You are viewing a plain text version of this content. The canonical link for it is here.
Posted to issues@ozone.apache.org by "Bharat Viswanadham (Jira)" <ji...@apache.org> on 2021/11/11 05:17:00 UTC

[jira] [Created] (HDDS-5973) [SCM-HA] Sequence of steps during pipeline close need to be changed

Bharat Viswanadham created HDDS-5973:
----------------------------------------

             Summary: [SCM-HA] Sequence of steps during pipeline close need to be changed
                 Key: HDDS-5973
                 URL: https://issues.apache.org/jira/browse/HDDS-5973
             Project: Apache Ozone
          Issue Type: Bug
            Reporter: Bharat Viswanadham
            Assignee: Aswin Shakil Balasubramanian


Right now, when datanode becomes stale/dead
we close pipeline and then close containers.
This has caused issue that containers are in open state and pipeline is in close state. When adding a open container to closed pipeline SCM used to crash. As in SCM HA, flush to DB happens at snapshot frequency interval. In this case pipeline close is flushed to DB. And after this there are 2 ways it can happen
1. Close containers in ratis log.
2. SCM stopped, close container has not entered ratis log.
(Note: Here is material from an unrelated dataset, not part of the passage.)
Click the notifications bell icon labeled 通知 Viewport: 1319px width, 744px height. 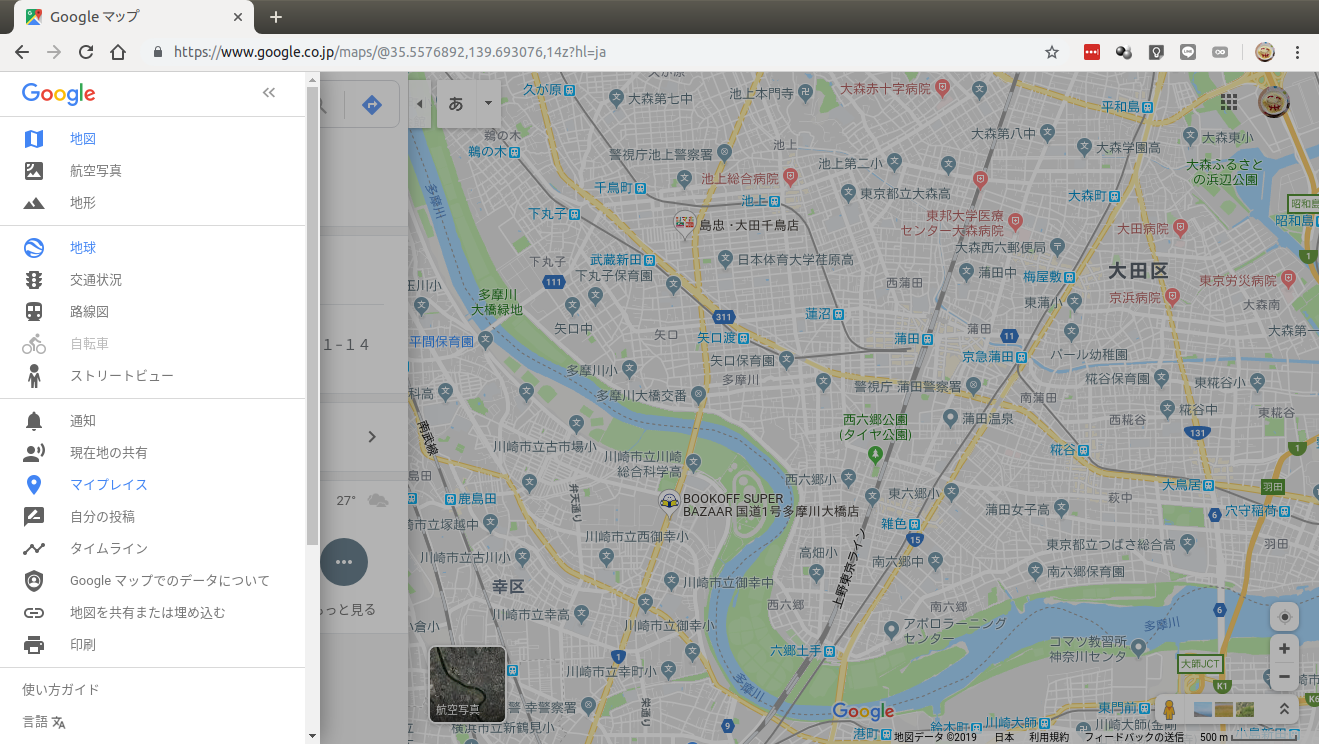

First case, once logs replayed Containers will be closed. (This is fixed as part of HDDS-5843, considering logs will be replayed and SCM state will be reached eventually to correct state)
In 2nd case container will be left open, as pipeline is in closed state. (Container might be forever in open state, and if under-replicated might not be replicated by RM, as container state is not in closed state)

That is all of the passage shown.